D’ailleurs, Hauriou admet que la personne morale ne peut devenir personnalité juridique que si elles et légalement incorporée dans un système de droit. Il ne peut donc faire surgir du droit hors du droit légal, un droit déjà là étatique.
En réalité son système revient à affirmer que la source unique du droit est la coutume. Il y aurait une base normative non formulée et créée spontanément à tout droit. Ne pouvant prouver cette idée (Cf. les arguments de Carré de Malberg dans sa Théorie générale de l’Etat), il a contourné l’obstacle en se situant sur un terrain sociologique, en essayant de décrire le surgissement du droit à partir du fait. Mais décrire n’est pas justifier.

Sartre l’a montré dans un article peu connu « la théorie de l’Etat dans la pensée française d’aujourd’hui » publié par la RFSP en février 1997. Il montre comment Hauriou échoue à justifier le passage du fait au droit.
De ce que je pense, décris cette table, je ne lui confère pas une existence en droit (seulement en fait). De que Hauriou décrit comme l’existence de groupes sociaux s’unissant  pour faire œuvre sociale, on ne saurait déduire qu’ils en ont le droit, que leur œuvre est par là même institution de droit, autojustification. Hauriou en prendra conscience sans doute à la fin de sa vie quand il mettra en avant le rôle d’une idée de droit, préexistante qui contredit évidemment son approche réaliste. Voilà la citation faite par Sartre p. 99 :
« Nous montrerons bientôt que la fondation des toutes les institutions sociales suppose l’intervention d’une idée objective que le fondateur réalise en une œuvre ou en une entreprise. La fondation de l’Etat suppose donc l’idée de l’Etat, et les volontés subjectives ne font que se coordonner autour de cette idée qui les dépasse, comme d’ailleurs toutes les idées objectives dépassent les consciences individuelles. C’est grâce à l’élément de l’idée objective que le fondateur qui agit avec un pouvoir pré-étatique peut engendrer un pouvoir étatique ».

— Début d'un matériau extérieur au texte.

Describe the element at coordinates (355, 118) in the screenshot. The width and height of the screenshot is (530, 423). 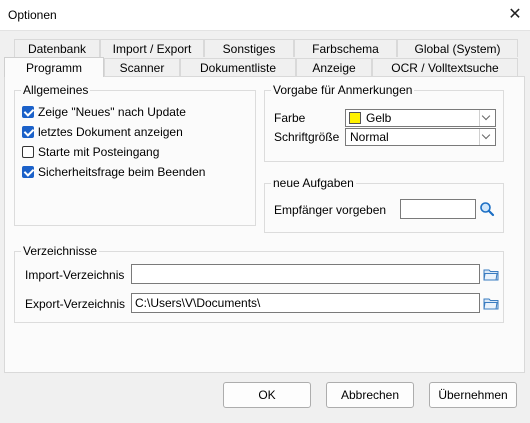
I see `color-swatch` at that location.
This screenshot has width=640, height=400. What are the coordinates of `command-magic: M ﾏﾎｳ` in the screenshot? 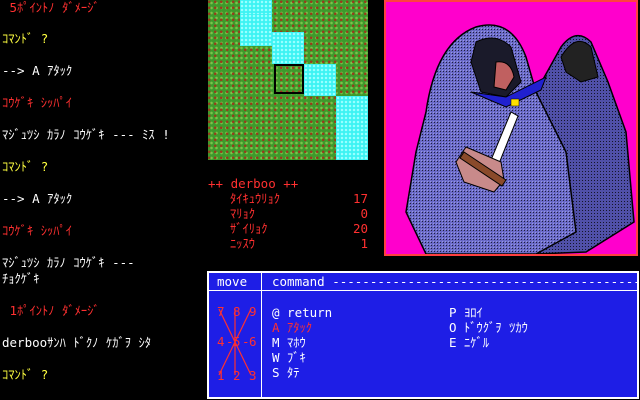 It's located at (289, 342).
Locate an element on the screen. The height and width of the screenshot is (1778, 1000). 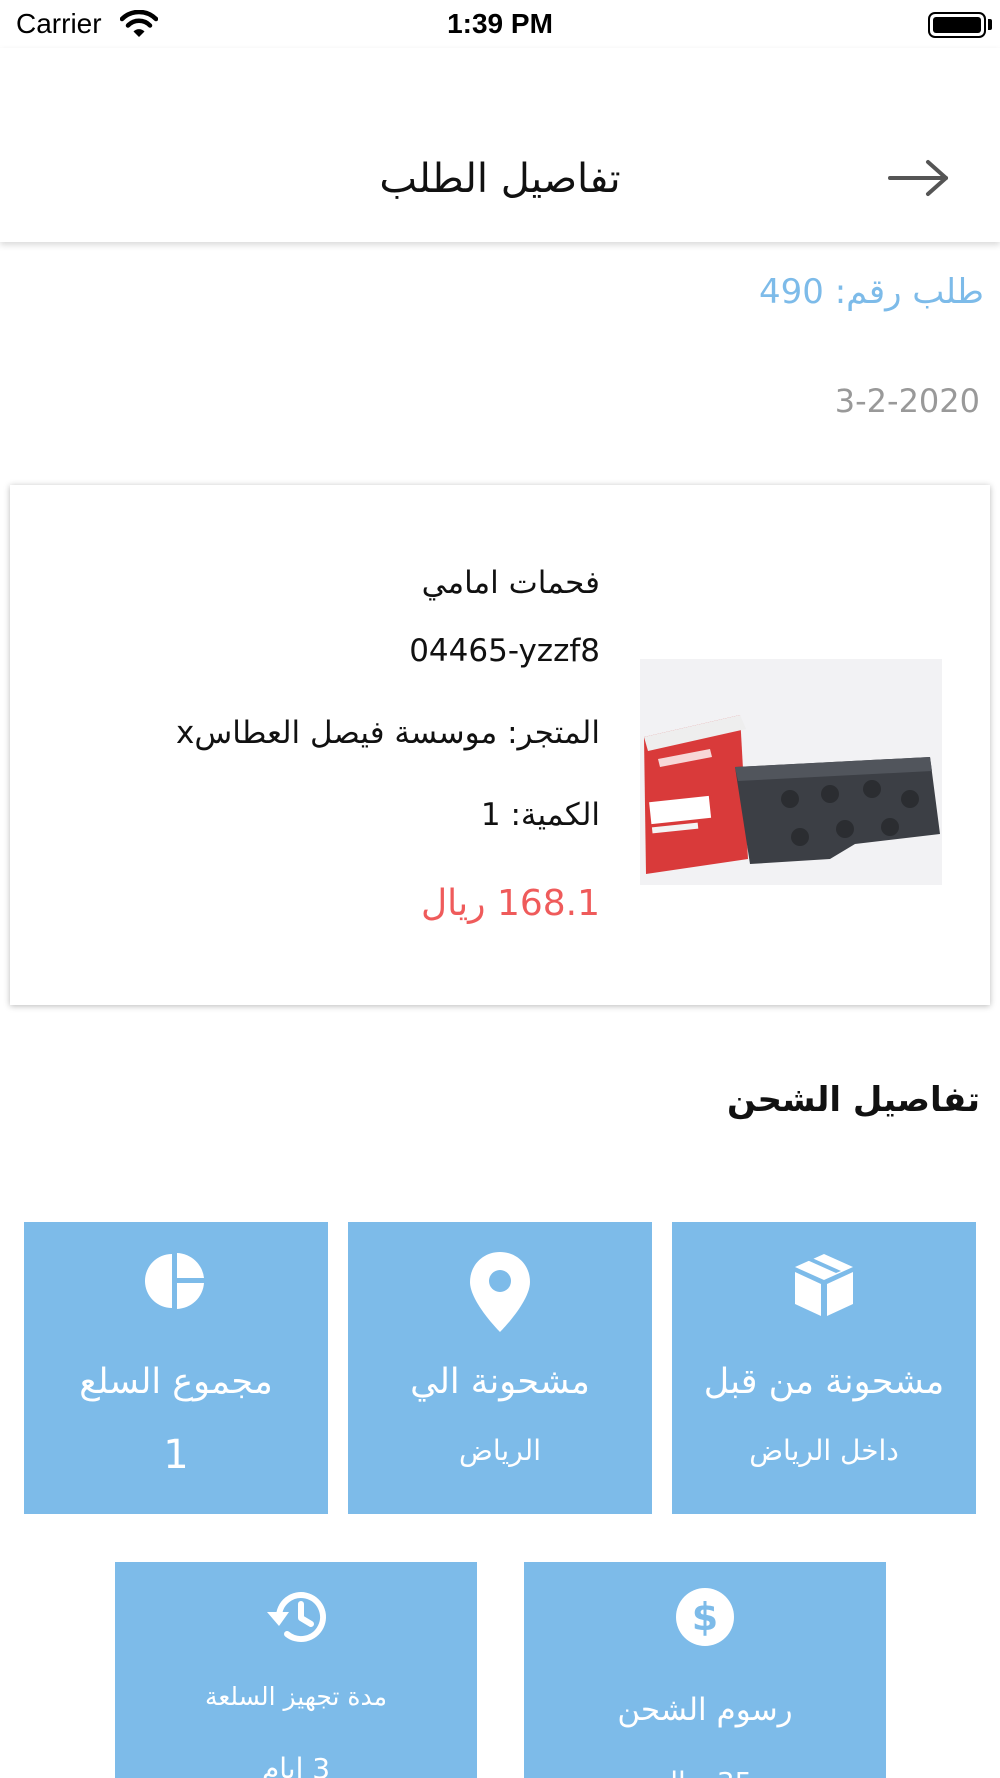
tile-value: 3 ايام is located at coordinates (296, 1765).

On voit bien que le fait institutionnel se fonde maintenant sur le droit qui prend l’apparence d’une idée. L’idéalisme se surajoute par rapport au réalisme. On retrouvera la même tension ou contradiction par exemple chez Burdeau (G.) qui fonde l’Etat comme réalité objective sur une idée de droit.
Il y a aujourd’hui un courant néo-institutionnaliste (cf. Ota Weinberger et Neil Mac Cormick en allemand et en anglais) qui se veut normativiste au sens aucune institution n’existerait sans normes qui ne sont pas forcément .... juridiques.